Given $$f(x) = \begin{cases}
x, \; 0 < x <1\\
2-x, \; 1 \leq x < 2\\
0 \text{ everywhere else}
\end{cases}$$
as our P.D.F, I must find the corresponding distribution function.
I know that $F(x) = P(X \leq x) = \int_{-\infty}^{x}f(t) dt$ is the distribution function, but I don't know how to apply it to this particular probability density function. The P.D.F has three different cases. How do I handle that? A sum of integrals with the appropriate bounds for each case of $f(x)$?
I'm kind of confused on how to create those bounds. How do we get rid the of the $-\infty$?
I'm thinking:
For $x > 0$:
$$F(x) = P(X \leq x) = \int_{-\infty}^{x} f(t)dt = \int_{0}^{1} x dx + \int_{1}^{2} 2-x dx$$
Eh….
Best Answer
Discern the following cases:
$x\leq 0$ $$F(x)=\int_{-\infty}^{x}0 dt=0$$
$0<x\leq1$ $$F(x)=F(0)+\int_{0}^{x}tdt$$
$1<x\leq2$ $$F(x)=F(1)+\int_{1}^{x}(2-t)dt$$
$x>2$ $$F(x)=F(2)=1$$

_TO DO_:
Retype the density-function thread in full, keeping every symbol and line as it appears. The listing that comes next is separate material and has no connection to the density-function thread.

_MATERIAL PROVIDED_:
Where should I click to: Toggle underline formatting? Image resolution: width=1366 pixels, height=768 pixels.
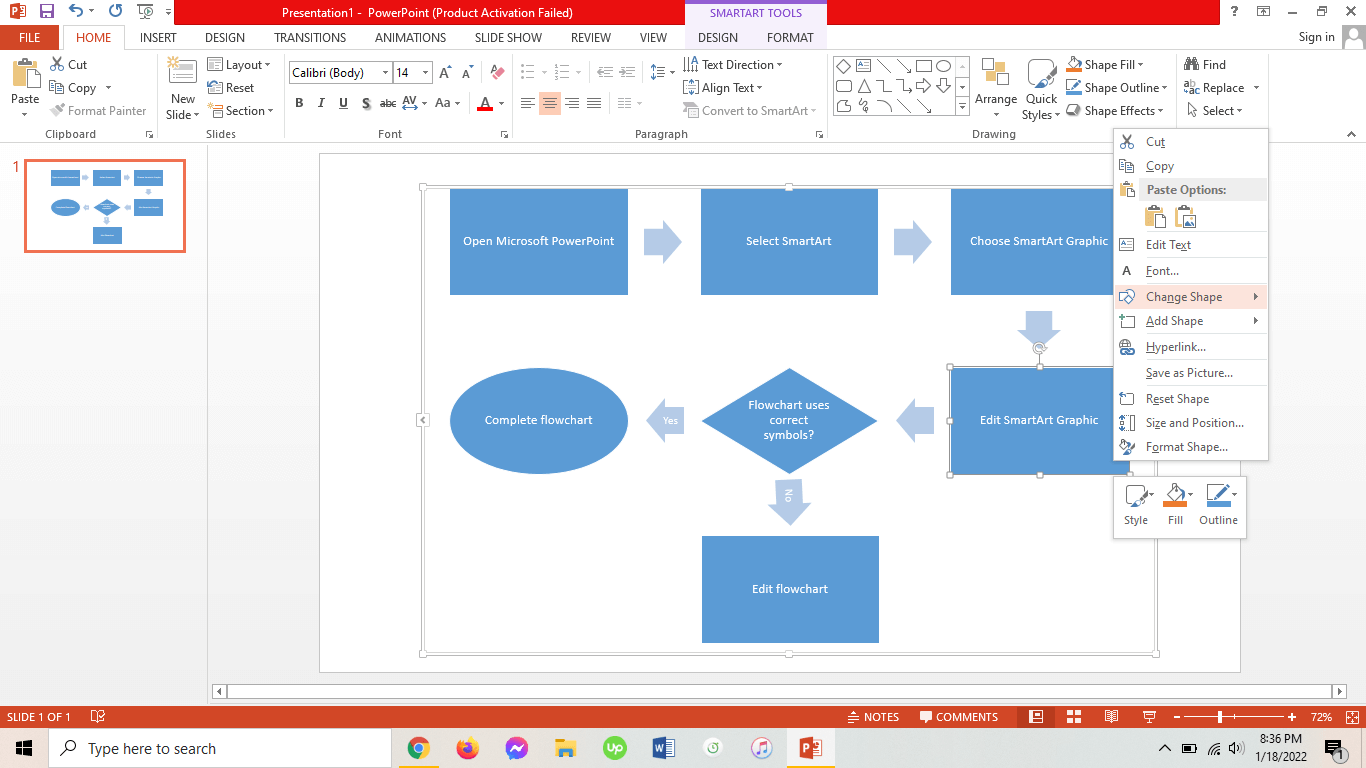coord(343,103)
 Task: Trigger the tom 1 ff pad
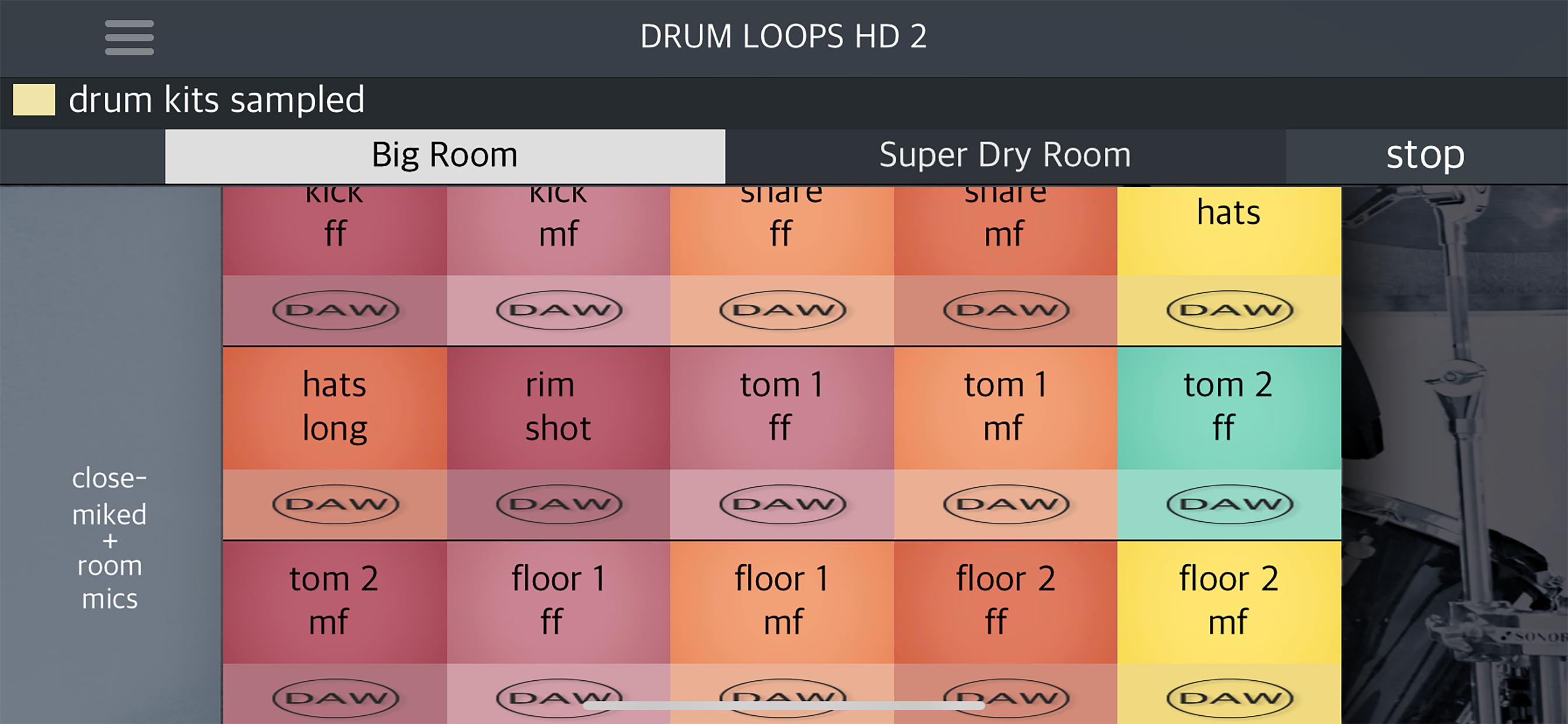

_SOLUTION FOR THIS TASK_:
Given $$f(x) = \begin{cases}
x, \; 0 < x <1\\
2-x, \; 1 \leq x < 2\\
0 \text{ everywhere else}
\end{cases}$$
as our P.D.F, I must find the corresponding distribution function.
I know that $F(x) = P(X \leq x) = \int_{-\infty}^{x}f(t) dt$ is the distribution function, but I don't know how to apply it to this particular probability density function. The P.D.F has three different cases. How do I handle that? A sum of integrals with the appropriate bounds for each case of $f(x)$?
I'm kind of confused on how to create those bounds. How do we get rid the of the $-\infty$?
I'm thinking:
For $x > 0$:
$$F(x) = P(X \leq x) = \int_{-\infty}^{x} f(t)dt = \int_{0}^{1} x dx + \int_{1}^{2} 2-x dx$$
Eh….
Best Answer
Discern the following cases:
$x\leq 0$ $$F(x)=\int_{-\infty}^{x}0 dt=0$$
$0<x\leq1$ $$F(x)=F(0)+\int_{0}^{x}tdt$$
$1<x\leq2$ $$F(x)=F(1)+\int_{1}^{x}(2-t)dt$$
$x>2$ $$F(x)=F(2)=1$$